Agents have given a cautious welcome to the latest index from the Nationwide, suggesting that the annual rate of price growth remains stable at the start of 2017.
“The annual rate of house price growth remained broadly stable at the start of 2017 at 4.3 per cent, only modestly below the growth rate in December of 4.5 per cent” says Robert Gardner, Nationwide's chief economist.
He says notwithstanding the relatively stability of price growth, uncertainty surrounds the market as the year begins.
“On the one hand, there are grounds for optimism. The economy has remained far stronger than expected in the wake of the Brexit vote. Recent data indicates that the economy didn’t slow in the second half of 2016 and the unemployment rate remained stable at an 11-year low in the three months to November.
“However, there are tentative signs that conditions may be about to soften. Employment growth has moderated, and while wage growth has edged up in recent months, in real terms - that is, after adjusting for inflation - earnings growth has already slowed. With inflation set to rise further in the months ahead as a result of the weaker pound, real wages are likely to come under further pressure” he adds.
He says price growth over the year is likely to be minimal - around two per cent.

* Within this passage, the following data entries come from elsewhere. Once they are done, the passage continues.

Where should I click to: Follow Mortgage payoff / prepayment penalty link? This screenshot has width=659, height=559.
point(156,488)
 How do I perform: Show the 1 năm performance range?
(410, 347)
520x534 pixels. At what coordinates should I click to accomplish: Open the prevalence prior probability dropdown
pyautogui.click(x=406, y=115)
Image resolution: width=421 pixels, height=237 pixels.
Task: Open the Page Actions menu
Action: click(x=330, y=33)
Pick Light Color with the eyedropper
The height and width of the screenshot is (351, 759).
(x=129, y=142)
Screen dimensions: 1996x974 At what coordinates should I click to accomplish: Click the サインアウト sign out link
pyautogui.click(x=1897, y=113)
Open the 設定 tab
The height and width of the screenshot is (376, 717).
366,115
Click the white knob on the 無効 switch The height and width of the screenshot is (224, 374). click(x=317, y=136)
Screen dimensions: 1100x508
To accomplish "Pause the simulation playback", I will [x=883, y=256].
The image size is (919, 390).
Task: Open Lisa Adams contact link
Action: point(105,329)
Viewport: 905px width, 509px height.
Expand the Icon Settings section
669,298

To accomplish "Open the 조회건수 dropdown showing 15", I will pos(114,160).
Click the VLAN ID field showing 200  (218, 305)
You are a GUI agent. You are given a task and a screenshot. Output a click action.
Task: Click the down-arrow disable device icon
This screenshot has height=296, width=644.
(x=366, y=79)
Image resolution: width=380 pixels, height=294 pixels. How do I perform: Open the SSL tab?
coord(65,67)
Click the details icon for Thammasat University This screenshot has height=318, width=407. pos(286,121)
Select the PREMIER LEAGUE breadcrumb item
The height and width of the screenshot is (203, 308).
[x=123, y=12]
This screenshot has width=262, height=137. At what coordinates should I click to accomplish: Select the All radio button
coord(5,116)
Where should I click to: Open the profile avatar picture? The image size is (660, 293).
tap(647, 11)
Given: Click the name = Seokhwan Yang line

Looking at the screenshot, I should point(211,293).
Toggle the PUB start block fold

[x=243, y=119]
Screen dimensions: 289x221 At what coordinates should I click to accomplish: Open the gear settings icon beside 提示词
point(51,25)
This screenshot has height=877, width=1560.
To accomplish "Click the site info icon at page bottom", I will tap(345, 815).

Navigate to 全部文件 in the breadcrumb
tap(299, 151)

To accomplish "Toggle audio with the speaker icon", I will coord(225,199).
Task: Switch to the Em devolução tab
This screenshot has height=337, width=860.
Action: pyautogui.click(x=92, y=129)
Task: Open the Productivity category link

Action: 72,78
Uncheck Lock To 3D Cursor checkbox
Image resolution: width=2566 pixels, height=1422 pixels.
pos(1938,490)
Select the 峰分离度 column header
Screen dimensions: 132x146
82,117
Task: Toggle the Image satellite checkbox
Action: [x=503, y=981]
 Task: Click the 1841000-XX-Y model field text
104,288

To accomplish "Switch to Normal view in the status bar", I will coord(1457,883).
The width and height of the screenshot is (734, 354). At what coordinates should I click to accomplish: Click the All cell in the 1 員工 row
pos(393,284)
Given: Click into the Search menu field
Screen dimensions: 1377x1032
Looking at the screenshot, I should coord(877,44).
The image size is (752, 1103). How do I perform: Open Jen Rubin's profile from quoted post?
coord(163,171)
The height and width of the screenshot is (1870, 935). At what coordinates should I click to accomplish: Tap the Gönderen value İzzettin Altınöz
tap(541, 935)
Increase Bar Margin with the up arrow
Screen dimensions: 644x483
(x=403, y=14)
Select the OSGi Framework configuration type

Jeremy Leaf, north London estate agent and a former RICS residential chairman, is wary as to the significance of the most recent price figures, saying that while they appear encouraging they reflect activity in the quieter pre-Christmas period.
“What we found at the coalface during that time was a little more optimism in the market in terms of sentiment but sadly still not enough supply and not the quantity of buyers we saw in the early to middle part of last year. The result is a steady, more balanced market where prices are likely to be more sensitive in areas which overheated previously” he says.